While the bidding process for the county’s RFP consultant was strictly qualifications-based, bidding for a contractor to construct the new communications system will be both price-driven and qualifications-based, Earls said.
That’s because the new system will be somewhat of a design-build project, where one vendor handles both design and construction, he added.
“We’re allowing them the option of innovating in this without specifying exactly where all the towers have to go,” Earls told councilmen during a caucus last week. “We’re giving them options on how they can build out the system, either using existing towers or building new ones, either using fiber-optics or microwave to get from place to place. So there are lots of options inside this, given the terrain and built-up nature of our community.

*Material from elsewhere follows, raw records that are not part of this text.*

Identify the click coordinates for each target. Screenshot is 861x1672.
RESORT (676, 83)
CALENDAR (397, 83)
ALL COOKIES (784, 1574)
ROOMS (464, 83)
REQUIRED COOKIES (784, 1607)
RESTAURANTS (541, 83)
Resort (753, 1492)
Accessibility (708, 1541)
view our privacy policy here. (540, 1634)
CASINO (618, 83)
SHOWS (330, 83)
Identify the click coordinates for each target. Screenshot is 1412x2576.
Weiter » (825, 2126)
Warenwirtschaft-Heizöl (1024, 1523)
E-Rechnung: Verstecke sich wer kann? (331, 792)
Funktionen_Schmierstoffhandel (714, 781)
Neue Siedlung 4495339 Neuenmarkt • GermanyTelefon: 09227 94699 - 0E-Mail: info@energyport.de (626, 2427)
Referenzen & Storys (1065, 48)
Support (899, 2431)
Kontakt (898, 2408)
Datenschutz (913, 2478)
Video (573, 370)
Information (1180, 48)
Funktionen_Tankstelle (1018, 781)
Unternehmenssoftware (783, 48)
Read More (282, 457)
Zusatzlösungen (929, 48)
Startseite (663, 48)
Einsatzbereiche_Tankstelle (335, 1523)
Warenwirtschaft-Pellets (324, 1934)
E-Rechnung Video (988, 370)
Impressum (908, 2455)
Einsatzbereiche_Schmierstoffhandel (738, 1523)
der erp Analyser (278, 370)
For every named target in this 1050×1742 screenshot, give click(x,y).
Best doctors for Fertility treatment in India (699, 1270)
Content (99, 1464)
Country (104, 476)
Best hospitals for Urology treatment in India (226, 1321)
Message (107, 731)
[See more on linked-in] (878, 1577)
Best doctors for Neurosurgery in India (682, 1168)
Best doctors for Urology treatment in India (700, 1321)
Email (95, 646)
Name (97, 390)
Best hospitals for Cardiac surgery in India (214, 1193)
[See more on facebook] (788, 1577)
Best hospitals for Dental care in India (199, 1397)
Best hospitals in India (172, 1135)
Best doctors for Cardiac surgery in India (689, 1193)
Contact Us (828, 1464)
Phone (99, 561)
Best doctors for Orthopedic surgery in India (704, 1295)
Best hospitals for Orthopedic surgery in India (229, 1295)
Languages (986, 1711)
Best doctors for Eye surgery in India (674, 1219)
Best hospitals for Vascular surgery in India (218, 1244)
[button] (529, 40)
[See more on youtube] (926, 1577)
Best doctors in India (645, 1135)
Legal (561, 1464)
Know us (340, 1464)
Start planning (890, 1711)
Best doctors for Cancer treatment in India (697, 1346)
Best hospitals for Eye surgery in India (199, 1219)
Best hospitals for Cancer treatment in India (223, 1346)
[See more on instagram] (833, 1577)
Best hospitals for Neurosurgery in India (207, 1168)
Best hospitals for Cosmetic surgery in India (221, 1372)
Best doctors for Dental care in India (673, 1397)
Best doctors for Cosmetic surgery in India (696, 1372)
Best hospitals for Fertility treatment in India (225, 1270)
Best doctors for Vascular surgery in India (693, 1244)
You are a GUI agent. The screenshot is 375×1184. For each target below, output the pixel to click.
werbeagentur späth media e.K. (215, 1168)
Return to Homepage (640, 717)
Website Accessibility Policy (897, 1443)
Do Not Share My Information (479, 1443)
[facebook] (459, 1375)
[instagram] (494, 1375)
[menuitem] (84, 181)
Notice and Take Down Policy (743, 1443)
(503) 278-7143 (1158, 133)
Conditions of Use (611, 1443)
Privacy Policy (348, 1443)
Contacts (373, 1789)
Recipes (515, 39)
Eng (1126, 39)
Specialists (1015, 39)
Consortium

“We think the private sector will be able to drive a better deal for us overall than us just standing on the outside and arbitrarily picking a design for this. So the design will be left to the vendor in this process.”
The Federal Communications Commission has set a Dec. 31, 2012, deadline for all public safety personnel to switch their radios to higher frequencies.
On Jan. 1, 2013, the FCC will narrow-band existing frequencies, which in St. Louis County will “absolutely do major harm in our ability to do operations day to day,” Earls said.
The FCC has reserved some 60 new frequencies for the county, which will work on new radio equipment the county plans to buy for fire and police personnel, Earls said.
He said the new radio system tentatively is scheduled to be up and running by late 2012, but officials may have to ask the FCC to delay narrow-banding the county’s existing frequencies until the system is fully operational.
“We’re hopeful that we can show them that we’re making great progress — that voters have voted to support this, we’ve taken all the right steps, we’ve hired the right people, we’re in the process of construction,” Earls said. “So if we’re off by a couple of months, one way or another, we can delay that for the frequencies we use here today.”